Art-Rite
- First issue: 1973
- Final issue: 1978
- Country: New York City, New York U.S.
- Language: English
- ISSN: 0736-8755
- OCLC: 27231034

= Art-Rite =

New York arts magazine from the 1970s

Art-Rite magazine cover by Alan Suicide for issue no. 13, 1977

Art-Rite was a cheaply produced newsprint art magazine that was published from 1973 to 1978. Located in downtown New York City, it was distributed freely there. Its editors were Mike (Walter) Robinson, Edit DeAk, and Joshua Cohn. Cohn dropped out of Art-Rite relatively early.

==Formation and Trajectory==
DeAk, Robinson, and Cohn met in 1972 in an art criticism class taught by Brian O'Doherty at Barnard College in New York. Based on this experience, the magazine took an agglomerative ground-level view of the art world. The editors often wrote anonymously, reflecting a collaborative process. Indeed, Art-Rite had a collaborative relationship with the art world (particularly with its own generation) and had a close relationship with the post-minimal and post-conceptual downtown art community that was in the process of moving away from formalism and towards an art of appropriation.

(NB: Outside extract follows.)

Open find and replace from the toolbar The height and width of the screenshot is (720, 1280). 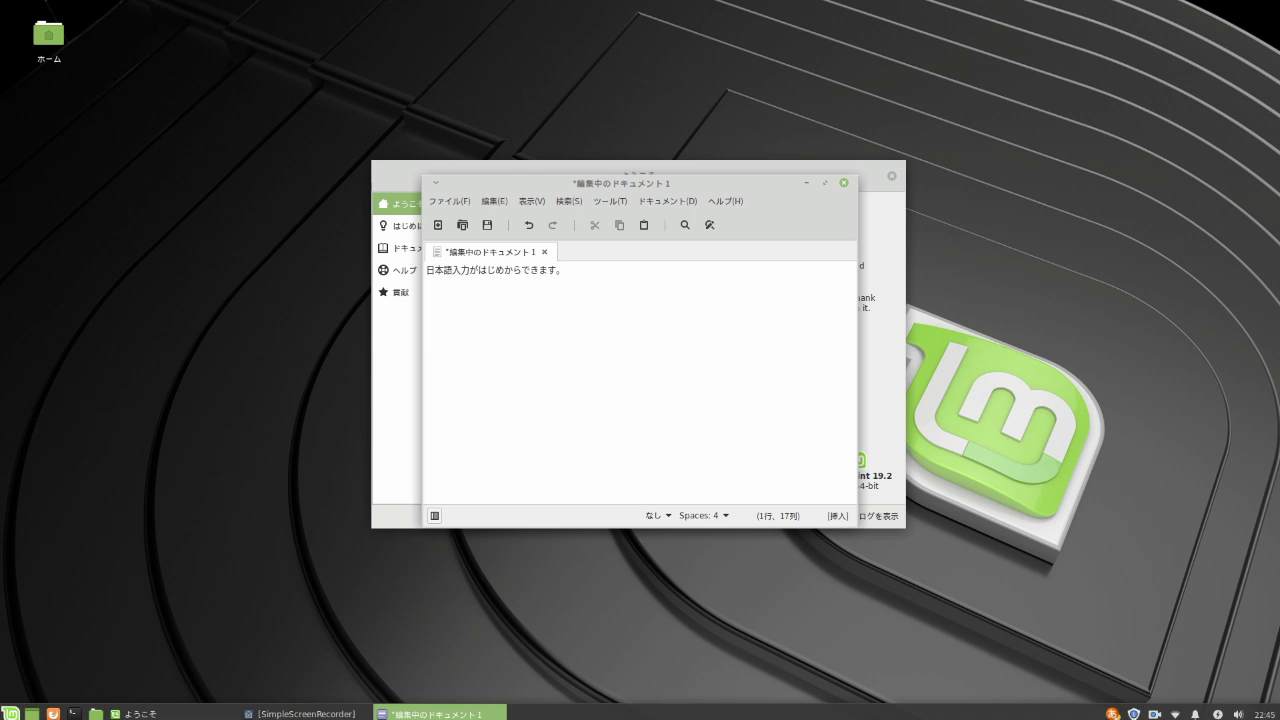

Art-Rite appeared irregularly; according to a subscription flier, there were to be four to nine issues per year. Some appeared out of sequence, and #16 was never published. The magazine ceased publication in 1978. A facsimile edition published in 2019 includes the complete collection of twenty issues of the underground arts magazine.

==Covers==
The magazine was famous for its covers, made by such artists as Alan Suicide, Carl Andre, Dorothea Rockburne, William Wegman, Christo, Vito Acconci, Pat Steir, Joseph Beuys, Judy Rifka, Robert Ryman, Rosemary Mayer, and Ed Ruscha.